DATASET EXCERPTS ::

-*-

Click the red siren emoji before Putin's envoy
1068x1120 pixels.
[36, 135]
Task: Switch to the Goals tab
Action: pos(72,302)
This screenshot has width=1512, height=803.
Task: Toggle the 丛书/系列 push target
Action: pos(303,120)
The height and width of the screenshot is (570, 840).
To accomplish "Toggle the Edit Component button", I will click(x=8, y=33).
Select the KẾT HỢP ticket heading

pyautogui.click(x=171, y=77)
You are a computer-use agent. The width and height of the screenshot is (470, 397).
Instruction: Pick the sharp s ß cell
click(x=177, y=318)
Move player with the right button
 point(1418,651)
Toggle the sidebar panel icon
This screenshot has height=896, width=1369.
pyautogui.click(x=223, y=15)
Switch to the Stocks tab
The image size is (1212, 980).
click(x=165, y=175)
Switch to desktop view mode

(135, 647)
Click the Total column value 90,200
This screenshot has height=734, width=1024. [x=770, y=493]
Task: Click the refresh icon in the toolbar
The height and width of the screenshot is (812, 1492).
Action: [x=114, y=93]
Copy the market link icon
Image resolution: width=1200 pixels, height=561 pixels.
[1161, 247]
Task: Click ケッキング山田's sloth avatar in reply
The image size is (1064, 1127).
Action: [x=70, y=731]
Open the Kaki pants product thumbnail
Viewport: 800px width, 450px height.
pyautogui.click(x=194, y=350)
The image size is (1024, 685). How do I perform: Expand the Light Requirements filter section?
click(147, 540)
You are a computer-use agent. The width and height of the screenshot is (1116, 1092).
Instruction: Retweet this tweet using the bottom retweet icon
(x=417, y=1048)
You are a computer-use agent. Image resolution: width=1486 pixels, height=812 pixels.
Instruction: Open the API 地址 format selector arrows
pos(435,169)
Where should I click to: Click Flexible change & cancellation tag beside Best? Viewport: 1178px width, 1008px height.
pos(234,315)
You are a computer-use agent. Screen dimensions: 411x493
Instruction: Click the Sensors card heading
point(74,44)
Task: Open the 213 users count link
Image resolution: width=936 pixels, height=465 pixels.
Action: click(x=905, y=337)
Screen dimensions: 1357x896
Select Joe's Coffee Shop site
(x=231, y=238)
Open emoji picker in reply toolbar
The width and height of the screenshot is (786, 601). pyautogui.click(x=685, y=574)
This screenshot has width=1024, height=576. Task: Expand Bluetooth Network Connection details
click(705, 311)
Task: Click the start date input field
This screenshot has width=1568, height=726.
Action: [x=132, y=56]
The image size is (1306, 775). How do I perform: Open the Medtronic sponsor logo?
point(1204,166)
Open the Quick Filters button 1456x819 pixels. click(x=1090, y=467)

-*-

WHAT YOU ARE ASKED TO DO :: Repeat all of the records exactly.

TASK RESULT ::
Click the red siren emoji before Putin's envoy
1068x1120 pixels.
[36, 135]
Task: Switch to the Goals tab
Action: pos(72,302)
This screenshot has width=1512, height=803.
Task: Toggle the 丛书/系列 push target
Action: pos(303,120)
The height and width of the screenshot is (570, 840).
To accomplish "Toggle the Edit Component button", I will click(x=8, y=33).
Select the KẾT HỢP ticket heading

pyautogui.click(x=171, y=77)
You are a computer-use agent. The width and height of the screenshot is (470, 397).
Instruction: Pick the sharp s ß cell
click(x=177, y=318)
Move player with the right button
 point(1418,651)
Toggle the sidebar panel icon
This screenshot has height=896, width=1369.
pyautogui.click(x=223, y=15)
Switch to the Stocks tab
The image size is (1212, 980).
click(x=165, y=175)
Switch to desktop view mode

(135, 647)
Click the Total column value 90,200
This screenshot has height=734, width=1024. [x=770, y=493]
Task: Click the refresh icon in the toolbar
The height and width of the screenshot is (812, 1492).
Action: [x=114, y=93]
Copy the market link icon
Image resolution: width=1200 pixels, height=561 pixels.
[1161, 247]
Task: Click ケッキング山田's sloth avatar in reply
The image size is (1064, 1127).
Action: [x=70, y=731]
Open the Kaki pants product thumbnail
Viewport: 800px width, 450px height.
pyautogui.click(x=194, y=350)
The image size is (1024, 685). How do I perform: Expand the Light Requirements filter section?
click(147, 540)
You are a computer-use agent. The width and height of the screenshot is (1116, 1092).
Instruction: Retweet this tweet using the bottom retweet icon
(x=417, y=1048)
You are a computer-use agent. Image resolution: width=1486 pixels, height=812 pixels.
Instruction: Open the API 地址 format selector arrows
pos(435,169)
Where should I click to: Click Flexible change & cancellation tag beside Best? Viewport: 1178px width, 1008px height.
pos(234,315)
You are a computer-use agent. Screen dimensions: 411x493
Instruction: Click the Sensors card heading
point(74,44)
Task: Open the 213 users count link
Image resolution: width=936 pixels, height=465 pixels.
Action: click(x=905, y=337)
Screen dimensions: 1357x896
Select Joe's Coffee Shop site
(x=231, y=238)
Open emoji picker in reply toolbar
The width and height of the screenshot is (786, 601). pyautogui.click(x=685, y=574)
This screenshot has width=1024, height=576. Task: Expand Bluetooth Network Connection details
click(705, 311)
Task: Click the start date input field
This screenshot has width=1568, height=726.
Action: [x=132, y=56]
The image size is (1306, 775). How do I perform: Open the Medtronic sponsor logo?
point(1204,166)
Open the Quick Filters button 1456x819 pixels. click(x=1090, y=467)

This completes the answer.